Jornalistas ucranianos que cobrem guerra da Rússia ganham Pulitzer especial

Esta foto tirada em 18 de março de 2022 mostra a jornalista Marta Oliyarnyk, no estúdio da estação de rádio local "Lvivska Khvilya" na cidade ucraniana de Lviv (AFP/Aleksey Filippov) (Aleksey Filippov)

O júri que concede o Pulitzer prestigiou, nesta segunda-feira (9), com uma "menção especial" os jornalistas ucranianos por seu "valor, resistência e compromisso" na cobertura da invasão do seu país pela Rússia.

Os jornalistas ucranianos receberam uma "menção especial" durante o anúncio dos vencedores da edição de 2022 dos prêmios concedidos anualmente pela Universidade de Columbia, em Nova York.

"O júri dos prêmios Pulitzer tem o prazer de conceder uma menção especial aos jornalistas ucranianos por sua coragem, resistência e compromisso com a verdade durante a implacável invasão do seu país por Vladimir Putin e a sua guerra de propaganda na Rússia", disse a administradora dos prêmios, Marjorie Miller.

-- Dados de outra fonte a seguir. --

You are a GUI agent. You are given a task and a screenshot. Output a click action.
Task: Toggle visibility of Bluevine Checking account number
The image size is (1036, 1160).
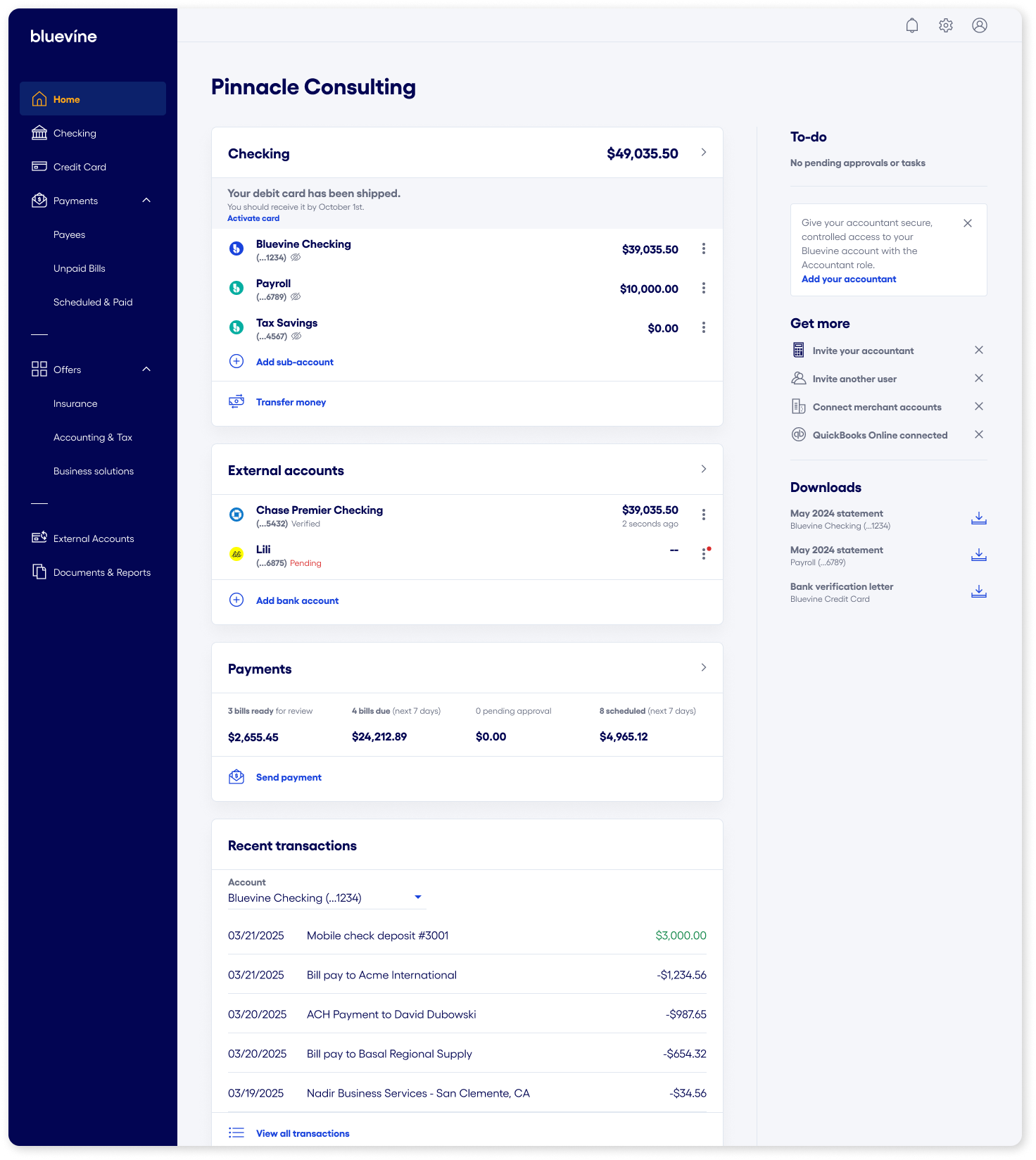(296, 258)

"Apesar dos bombardeios, dos sequestros, da ocupação e até mesmo dos mortos em suas fileiras, (os jornalistas ucranianos) perseveraram para oferecer uma imagem precisa de uma realidade terrível, trazendo honra à Ucrânia e jornalistas de todo o mundo", disse Miller na cerimônia de entrega dos prêmios em Nova York.

Segundo o Comitê para a Proteção dos Jornalistas (CPJ), uma ONG internacional com sede em Nova York, sete jornalistas - três deles ucranianos - morreram na Ucrânia desde a invasão russa, que teve inicio em 24 de fevereiro.

O The New York Times levou três prêmios.

O jornal venceu na categoria de informação internacional por relatar mortes de civis em bombardeios aéreos liderados pelos Estados Unidos no Oriente Médio, particularmente no Iraque, Síria e Afeganistão.

Também foi vencedor por sua investigação sobre as operações policiais mortais nos Estados Unidos.

A jornalista Salamishah Tillet ganhou a categoria de crítica por seus artigos sobre racismo na arte e na cultura.

O The Washington Post foi o vencedor na categoria de serviço público por seu "relato convincente e vívido" da invasão dos apoiadores do ex-presidente Donald Trump ao Capitólio, em 6 de janeiro de 2021.

Cinco fotógrafos da agencia Getty ganharam na categoria de fotografia pela cobertura gráfica que fizeram deste mesmo evento.

Dividem o prêmio com Marcus Yam do Los Angeles Times, que foi reconhecido por suas imagens da saída das forças americanas do Afeganistão em agosto passado.

Quatro fotógrafos da agência Reuters, entre eles Danish Siddiqui, que morreu enquanto cobria a batalha entre as forças de segurança afegãs e os talibãs em julho, venceram na categoria de reportagem por documentar a batalha da Índia contra a covid-19.